The unarmed 17-year-old, wearing such a sweatshirt, was killed by George Zimmerman, a neighborhood watch volunteer who said he acted in self-defense, and was acquitted by a jury in a 2013 trial.
The racially charged case transfixed the United States, and Zimmerman's act was condemned by LeBron James and his fellow Miami Heat players in a photograph in which they posed together in hoodies.
"In hindsight, I should have used different examples," Cuban said on Twitter on Thursday. "I didn't consider the Trayvon Martin family, and I apologize to them for that.
"Beyond apologizing to the Martin family, I stand by the words and substance of the interview," Cuban said.

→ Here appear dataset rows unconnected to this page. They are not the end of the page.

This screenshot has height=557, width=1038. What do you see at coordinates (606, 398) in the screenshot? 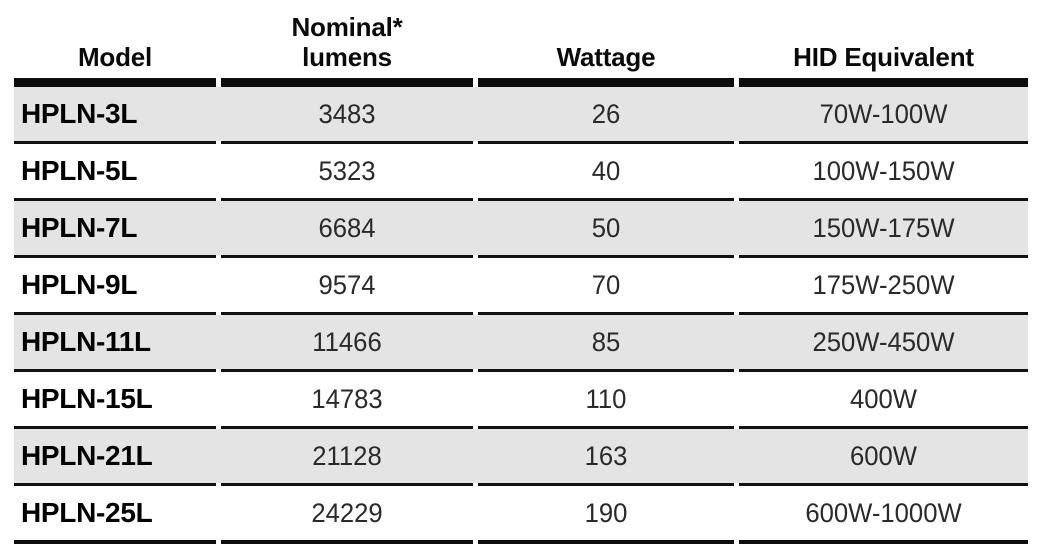
I see `wattage-cell: 110` at bounding box center [606, 398].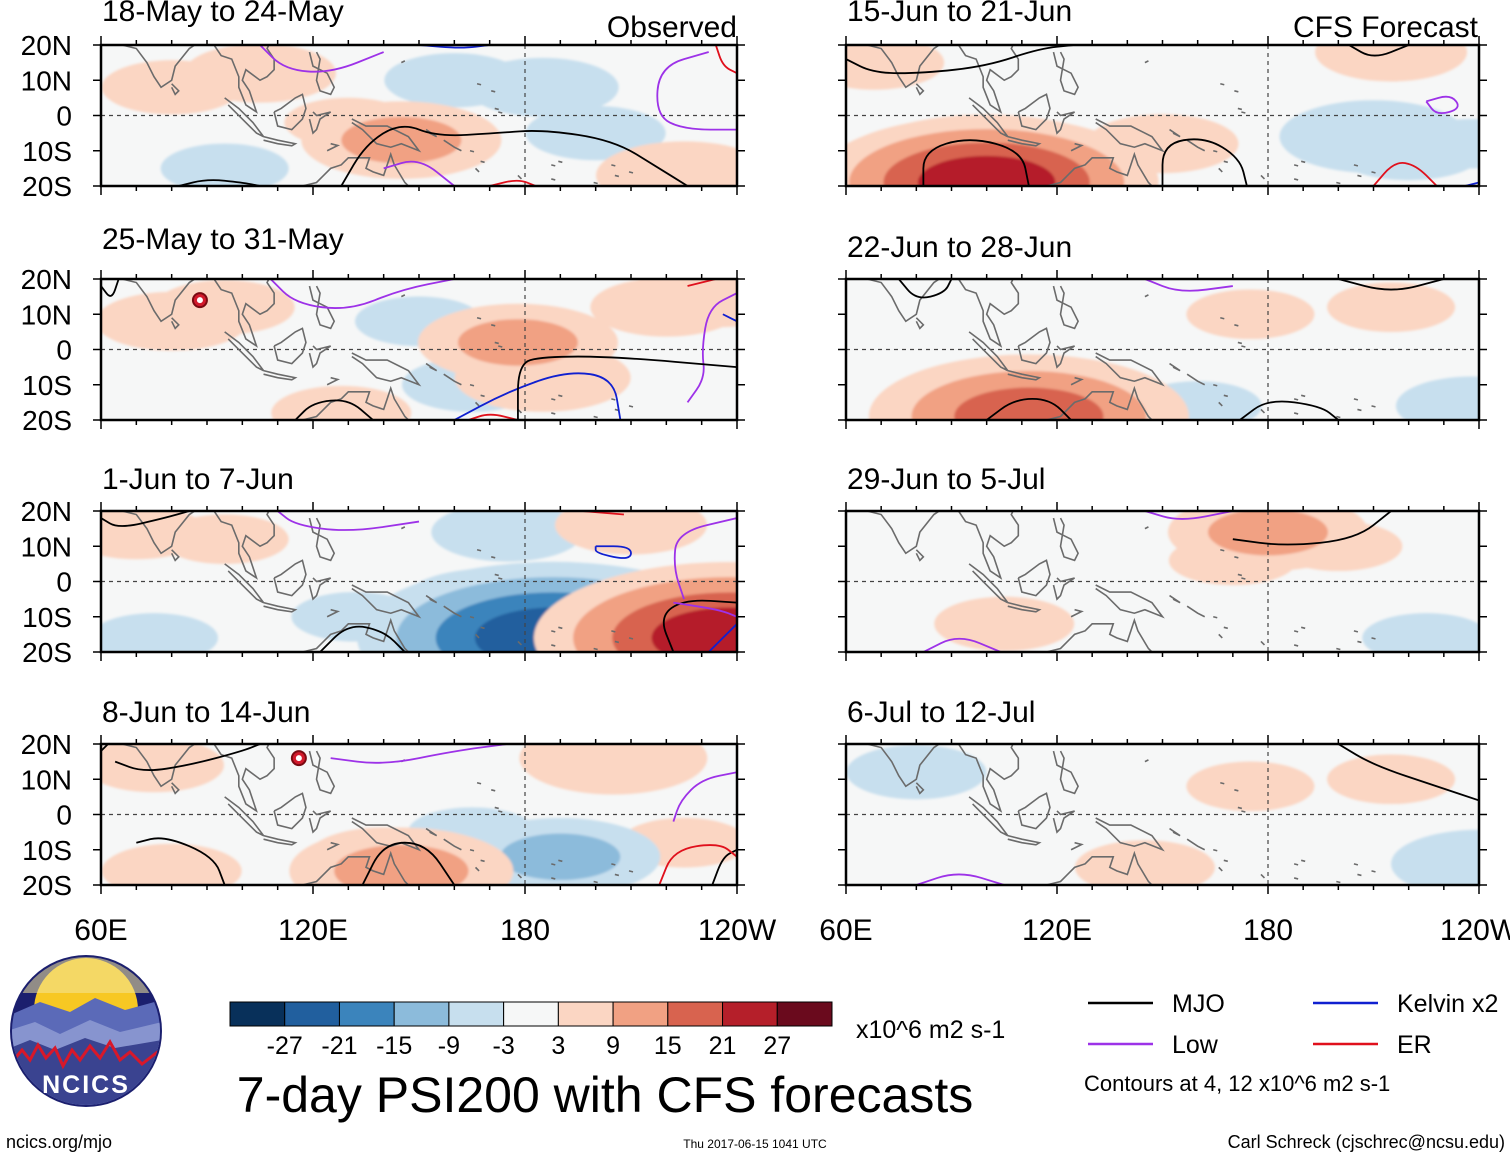  I want to click on cyclone-marker, so click(298, 758).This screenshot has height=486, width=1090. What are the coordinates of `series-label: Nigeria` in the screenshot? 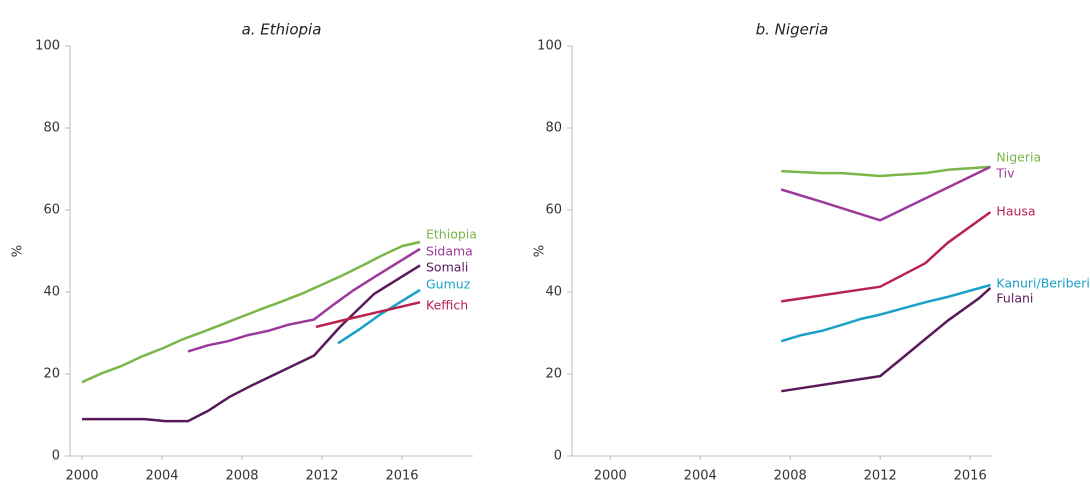 It's located at (1018, 158).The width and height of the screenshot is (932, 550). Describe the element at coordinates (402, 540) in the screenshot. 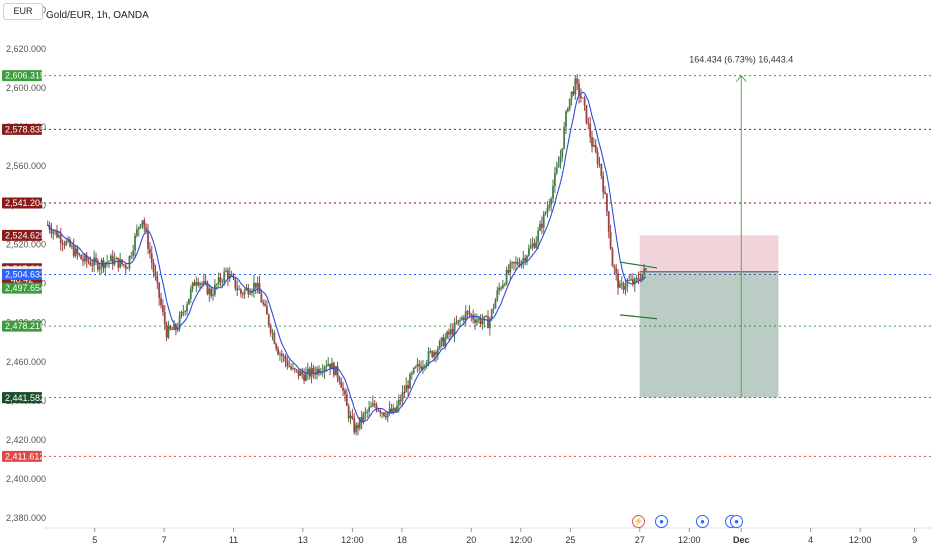

I see `x-tick-label: 18` at that location.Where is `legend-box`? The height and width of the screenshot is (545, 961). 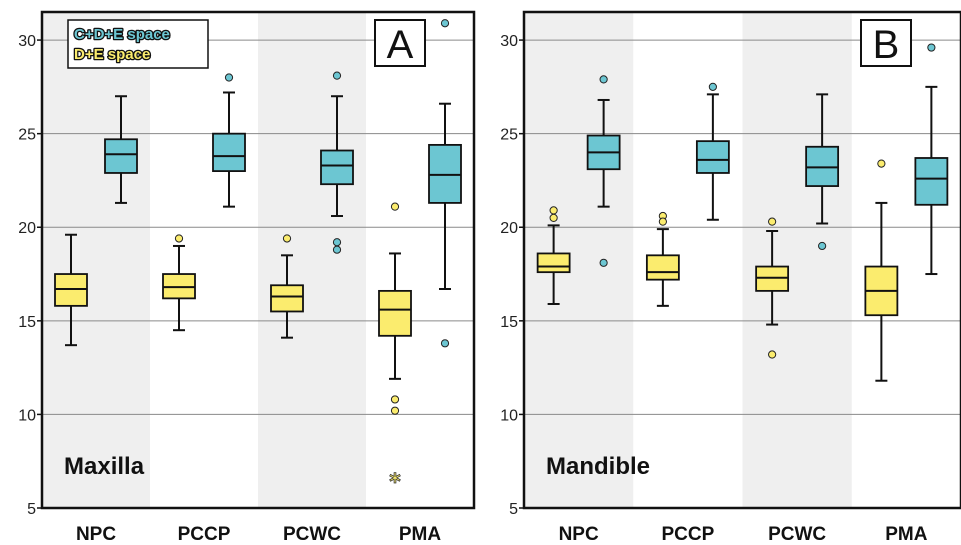 legend-box is located at coordinates (138, 44).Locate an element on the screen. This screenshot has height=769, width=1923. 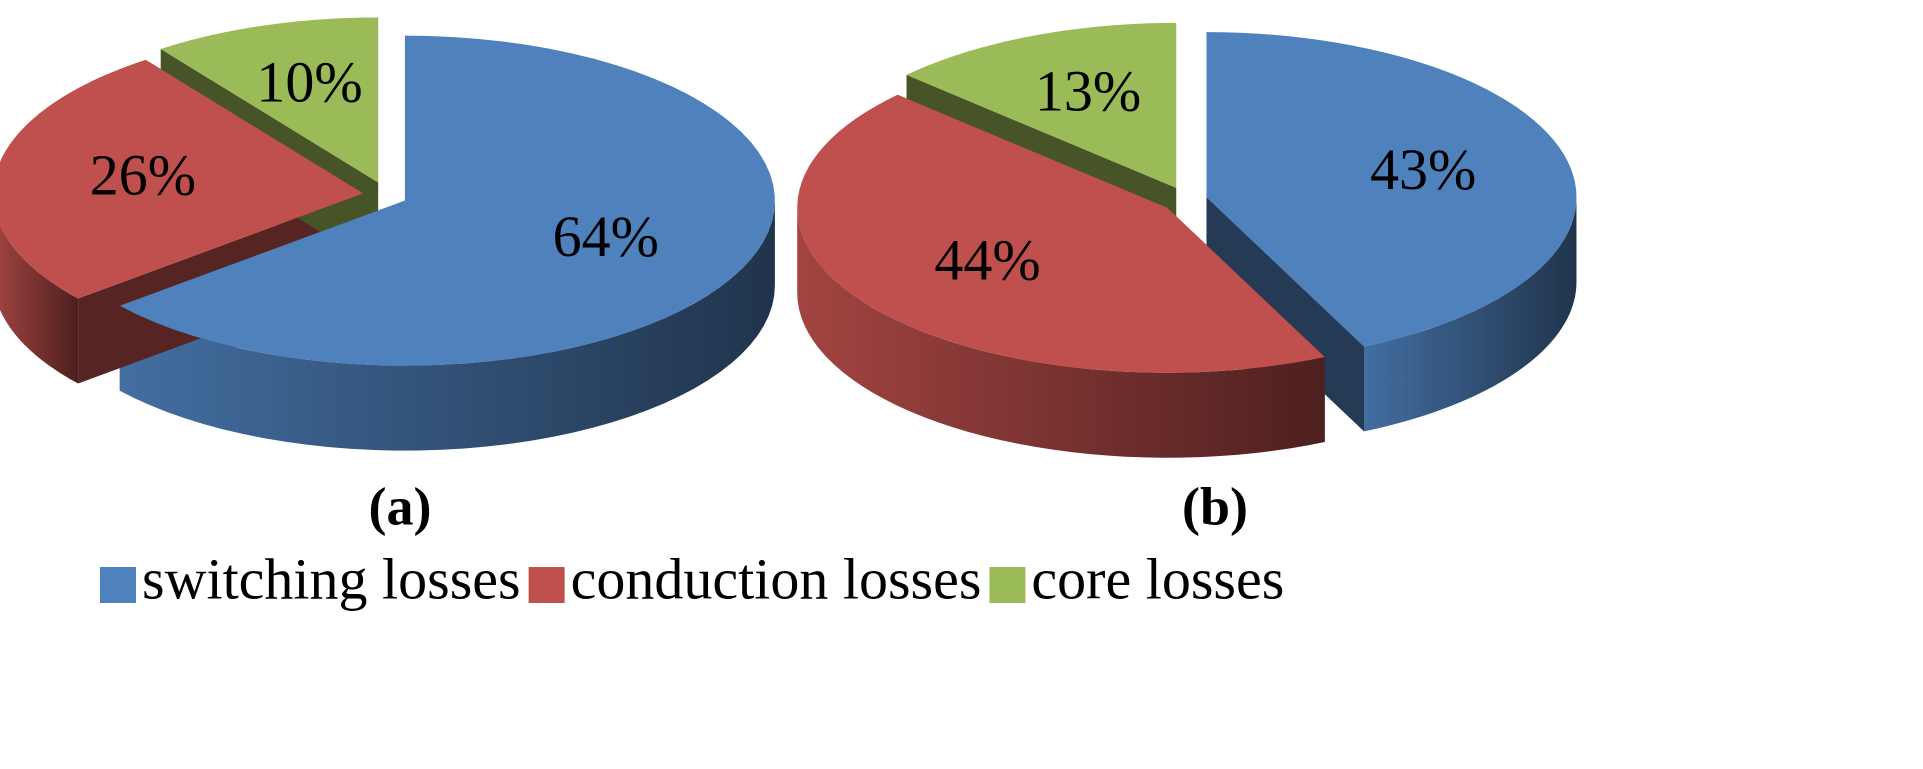
pie-title: (a) is located at coordinates (400, 506).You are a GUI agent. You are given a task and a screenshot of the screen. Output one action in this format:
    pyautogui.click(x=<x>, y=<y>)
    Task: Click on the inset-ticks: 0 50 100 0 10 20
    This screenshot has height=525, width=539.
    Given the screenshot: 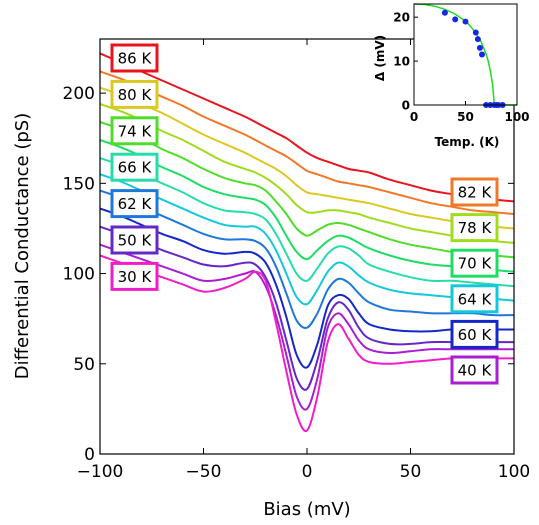 What is the action you would take?
    pyautogui.click(x=461, y=68)
    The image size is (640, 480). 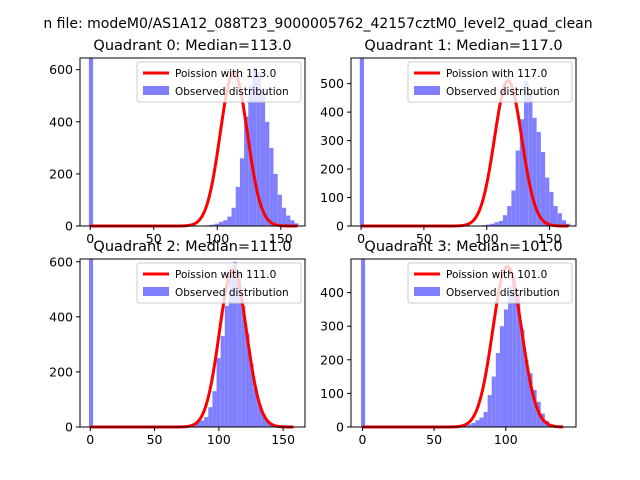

Cuban's comments come at a particularly sensitive time for the NBA, which on Monday released a summary of the charges it plans to use to force the embattled Sterling and his wife, Shelly, to part with the club they have owned since 1981.
NBA Commissioner Adam Silver has already banned Donald Sterling for life from league activities and fined him $2.5 million over remarks to a woman friend chastising her for associating with black people in public and bringing black friends to Clippers games.
In the weeks since the audio clip of Sterling talking to V. Stiviano was released on gossip website TMZ, the scandal has hung over the Clippers and the league, with players around the NBA demanding Sterling's departure.
Silver set a hearing on the matter for June 3, when both parties will be able to provide evidence to support their cases.
He has given Sterling until next Tuesday to respond to the charges, which include damaging the league by making racist comments against African Americans.
When the Sterling scandal broke, Cuban condemned Sterling's comments as "abhorrent" and "obviously racist."
Even so, he initially cautioned that to ban Sterling from the league would be a "very slippery slope" although he has since pledged his support to Silver.